Pero ¿cuál es la realidad que infecta el virus? ¿Es una que se va modificando a medida que se resiste a su propagación? ¿Cómo actúan nuestros cuerpos ante la posibilidad de ser infectados y cómo se vinculan con los que no lo están? ¿Qué relaciones se configuran en la batalla por la evitación del contagio? ¿Cuál es la escritura que, infectada de realidad, puede anticipar el mundo en el que viviremos posterior a la pandemia? ¿El tiempo de la propagación afecta la duración de las cosas? Pasolini insistía en la operación de traer textos o personajes del pasado, con su propia forma de decir, al tiempo en el que vivía. La mayoría de sus filmes hacen uso de obras literarias que se ubican a una distancia temporal considerable de su época: utiliza tragedias griegas (Edipo Rey, Medea, La Orestíada), textos bíblicos (fundamentalmente del Nuevo Testamento), algunos textos profanos de la Edad Media y algo, las menos, de la modernidad (El Decamerón, Los Cuentos de Canterbury, Las mil y una noches, Otelo, Los 120 días de Sodoma). Con ello, no buscaba actualizar sus contenidos, sino que proponer un vínculo indestructible entre cualquier forma material de vida y cierta vivencia del tiempo.

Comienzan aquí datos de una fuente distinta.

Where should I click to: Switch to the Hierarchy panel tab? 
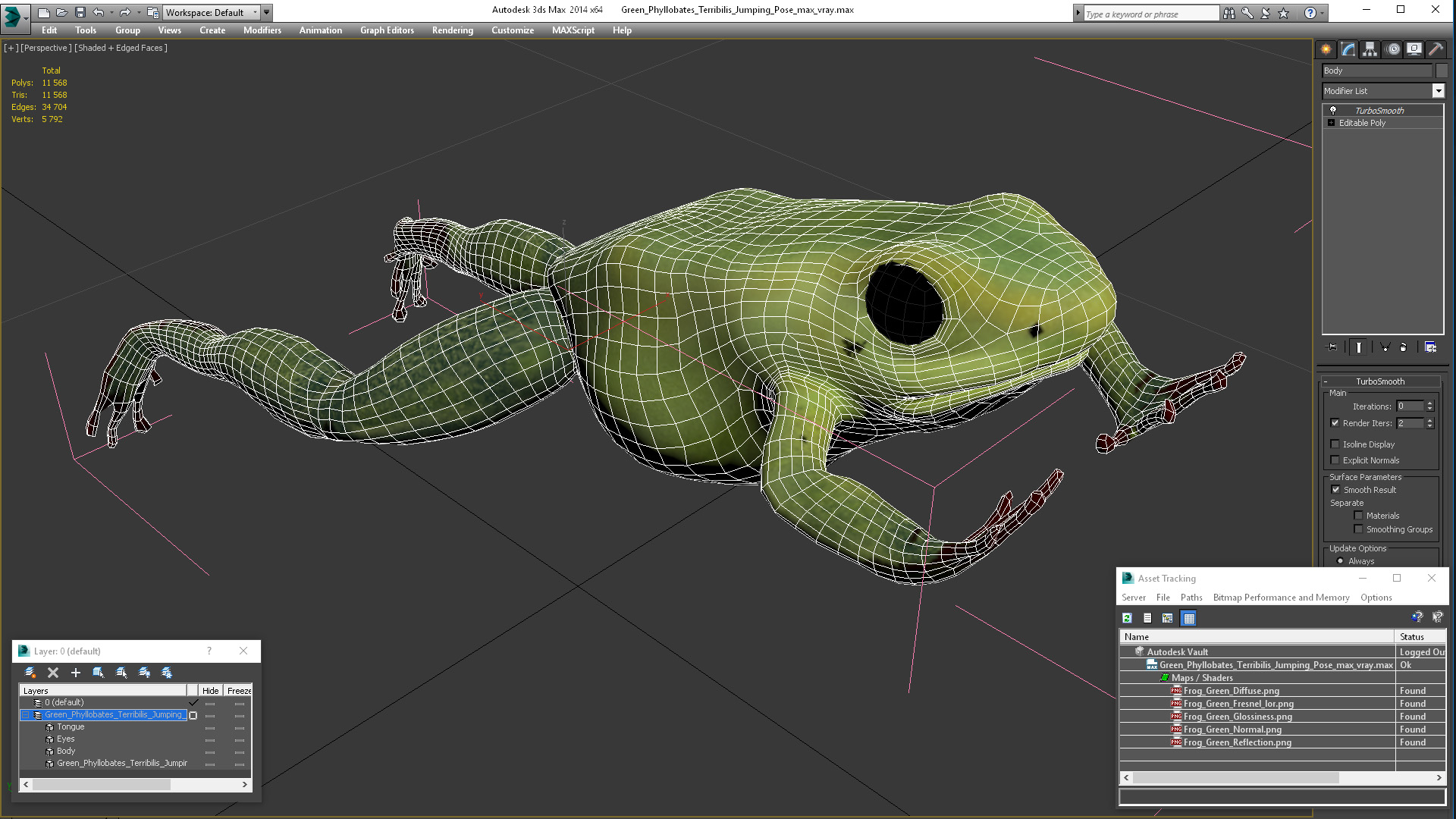pos(1370,49)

De este modo, la pregunta por la actualidad de Pasolini cobra un nuevo sentido, toda vez que al revisitar su obra la impunidad del presente se levanta a favor de una interpretación de los hechos que asume la responsabilidad de inducirnos a mirar, pensar, y vivir distinto. En otras palabras, con él se lee el presente mirando hacia un pasado que no se termina de reescribir. Lo que nos obliga a hacer nuestro el epíteto con el que empapelaban las ciudades italianas los fascistas en los años 60’ para manifestarse en su contra: “basta de apóstoles de fango”, decían. Actuar como si se fuera un apóstol significa anunciar la palabra que dice aquello que aún no conocemos pero que podemos imaginar. Sin embargo, actuar como si se fuera un apóstol de fango es ensuciarse con la realidad en la que se vive y, por ende, manosear esas palabras al punto tal de hacerlas indistinguibles de la propia realidad que se persigue presentar.
La invitación es, entonces, doble. En primer lugar, a asumir el desafío de actuar como si el coronavirus abriera un escenario propicio para no sólo ofrecer una renovada lectura de nuestras prácticas actuales, sino que anticipar un modo de relacionarse que todavía no ha sido imaginado. Y, en segundo lugar, a traer al presente la obra de Pasolini no sólo porque parece abordar sustantivamente ciertas problemáticas hoy agudizadas a propósito de la pandemia que todo homogeniza. Quizás, más fundamentalmente, porque muestra en la propia forma de experimentación que su actualidad depende de la capacidad de conectar dos cuestiones que parecían antes distanciadas, opuestas, o contradictorias lo que puede constituir el primer paso para revertir la anemia creativa que, durante demasiado tiempo, hemos padecido.
Santiago, abril de 2020.
[1] Silvestra Mariniello, Pasolini (Madrid, España: Ediciones Cátedra, 1999), 44.
[2] Pier Paolo Pasolini, Cartas Luteranas, 2017.a ed. (Madrid, España: Trotta, 1975), 41.